Another factor for higher risk of retinal re-detachment in our study is primary RRD involving the macula. Multivariable logistic regression analysis also showed that macular detachment was independently associated with the occurrence of retinal re-detachment. These findings are in line with those Thelen et al. and Guber J et al. reported [29]–[30]. This might be partly due to the longer duration and greater extent of retinal detachment [31]. However, in our study, there was also no statistically significant difference in PVR grade and RD quadrants between the two groups. Further prospective randomized studies are required to figure out the associations between macular status and retinal redetachement.
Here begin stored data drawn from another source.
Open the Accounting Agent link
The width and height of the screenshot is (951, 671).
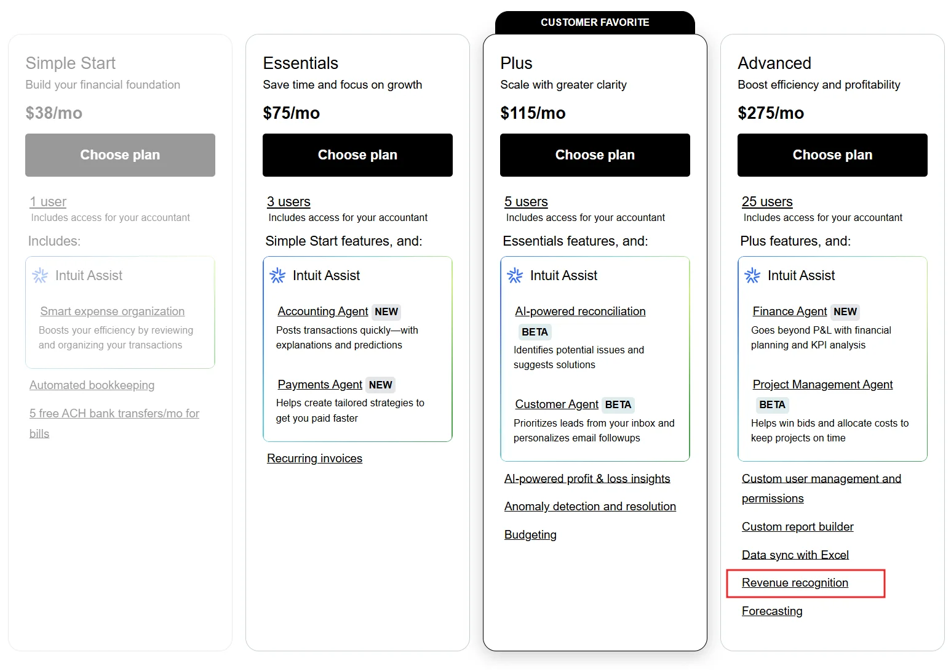tap(322, 311)
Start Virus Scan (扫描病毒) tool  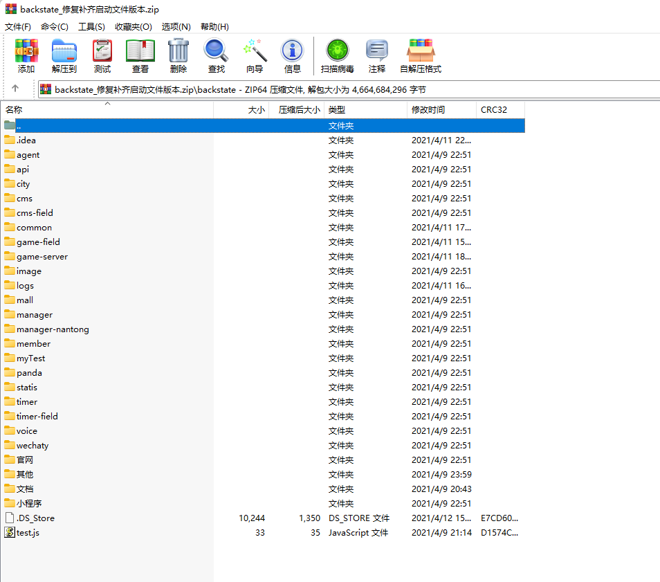pyautogui.click(x=338, y=56)
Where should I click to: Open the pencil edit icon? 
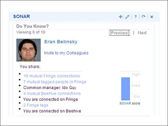pyautogui.click(x=127, y=17)
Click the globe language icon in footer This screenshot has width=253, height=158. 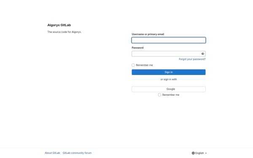click(193, 153)
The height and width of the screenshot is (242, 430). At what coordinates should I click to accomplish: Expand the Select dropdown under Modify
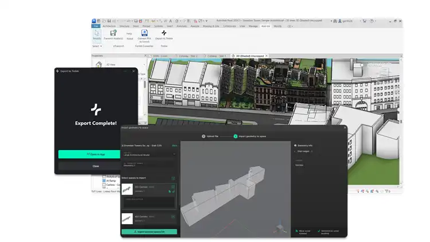point(97,45)
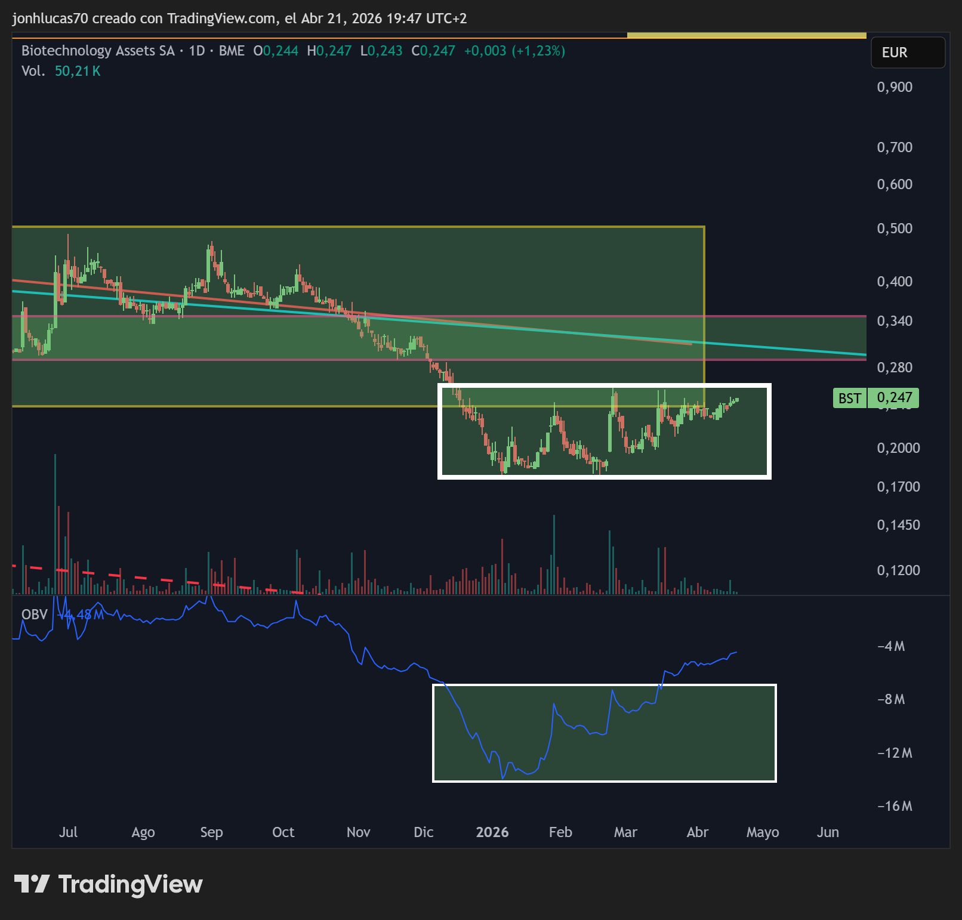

Limitations of our study are its retrospective design and use of neither random allocation nor systematic criteria to select the patients. Therefore, selection bias cannot be ruled out. 360° ILR was used more towards the end of data collection, since at this time clinical experience and scientific reports emerged that 360° ILR might be safer concerning the retinal re-detachment rate. Although the use of multiple variable analysis in determining the primary outcome measures of this study might reduce the effect of any selection bias that may have been present, a randomized trial with systematic follow-up is still required to minimize the effects of bias.

Conclusion

Our study demonstrates that prophylactic 360° ILR in patients treated for RRD with primary PPV leads to lower incidence of post-operative retinal re-detachment. Additionally, we found that diabetes mellitus and RRD involving the macula before the primary surgery might also be potential risk factors for a higher rate of retinal re-detachment. Given that primary single-surgery anatomical success is very important in RRD repair, we recommend the use of prophylactic 360° ILR in patients with RRD treated with PPV. Our study provides insight into the question of whether prophylactic 360° ILR should be performed routinely.